Symptoms: The symptoms of oleander poisonings may include diarrhea (often bloody), colic, cardiac dysfunction and dyspnea.  Most often the only symptom is rapid death!
Treatment:  In the unlikely event that an animal is diagnosed with oleander poisoning the first treatment is gastrotomy and removal of the leaves from the stomach.  Treatment is rarely successful as the heart is often damaged beyond repair.
Rhododendrons
General Information:  Rhododendrons are a member of the heather family of plants.  There are literally hundreds of members of the heather family and MOST are NOT poisonous (i.e. blueberries, huckleberries, cranberries) .  Some of the other poisonous members of the heather family include Rhododendrons (Rhododendrons, western azalea, California rosebay), Kalmia (alpine laurel, mountain laurel, lambkill, sheepkill, dwarf laurel, bog laurel)…

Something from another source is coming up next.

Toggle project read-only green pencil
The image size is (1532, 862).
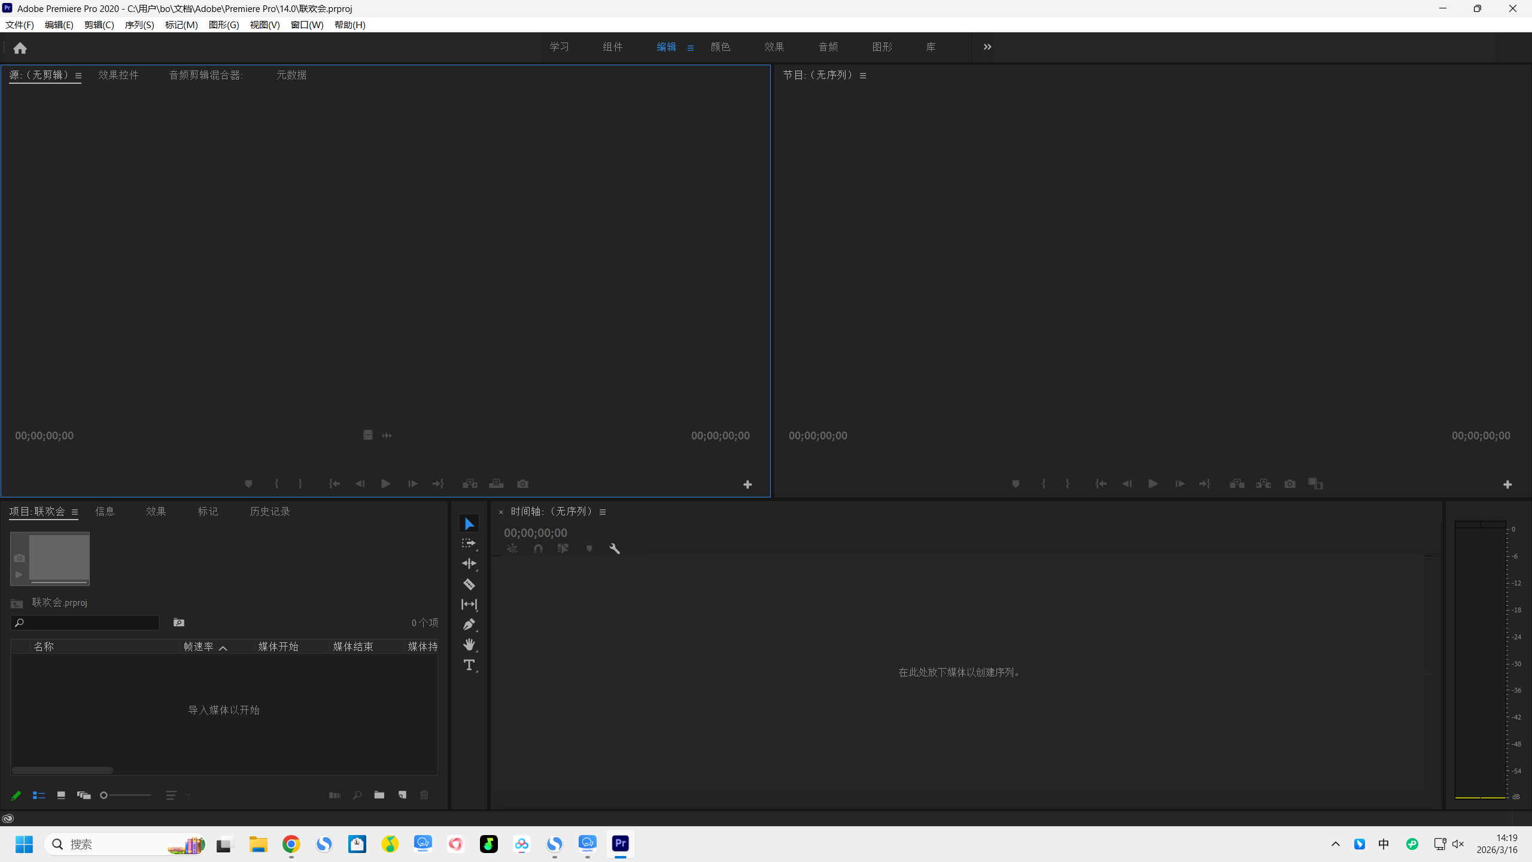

Toxic Principle:  Rhododendrons (and its “cousins”) contain complex glycoside, andromedotoxin or grayanotoxin.
Symptoms:  The symptoms of poisonings include anorexia, coughing, choking, retching, foaming at the mouth, vomiting, colic, paralysis, depression, groaning, muscle twitching and death.
Treatment:  Supportive care and activated charcoal.
Pyrrolizidine Alkaloids
General Information: A number of different plants contain compounds called pyrrolizine Alkaloids.  These include groundsel (senecio), fiddleneck (amsinckia) and Comfrey.  Senecio and fiddleneck are common weeds in alfalfa and oat hay fields and if proper care is not taken they may be baled into the hay.
Toxic Principle:  The toxin in these plants is a liver toxin.  The toxin may take weeks, months or years to cause effect as it is toxin of accumulation.  It will gradually begin to cause liver dysfunction/nonfunction.
Symptoms:  The symptoms of poisoning are neurologic symptoms, incoordination, tremors, icterus, recumbency and eventually death.
Treatment:  There is no true treatment of this poisoning as the liver damage is nonreversible.
Sudan Grass
General Information: Sudan grass is a major forage source and occasionally used as a hay feed.  Heavy fertilization (nitrates) or accumulation of nitrates in low areas of fields can cause toxic levels of nitrates in the hay as Sudan grass is a “nitrate accumulator”.  Sudan Grass is also a cyanide accumulator.
Toxic Principle:
1. Nitrate is converted in the stomach to nitrite.  Nitrite bonds to the hemoglobin in the red blood cells and decreases its ability to carry oxygen.
2. Cyanide poisons the energy production pathways of cells.
Symptoms:
1. Difficulty breathing, brownish “chocolate” blood, collapse and death.
2. Excitement, tremors, “Cherry” red blood, difficulty breathing, convulsions, death within 15-30 minutes.
Treatment:
1. New methylene blue IV.
2. Sodium nitrite and sodium thiosulfate.
Note: There are MANY other poisonous plants that could be listed, however they are beyond the scope of this publication.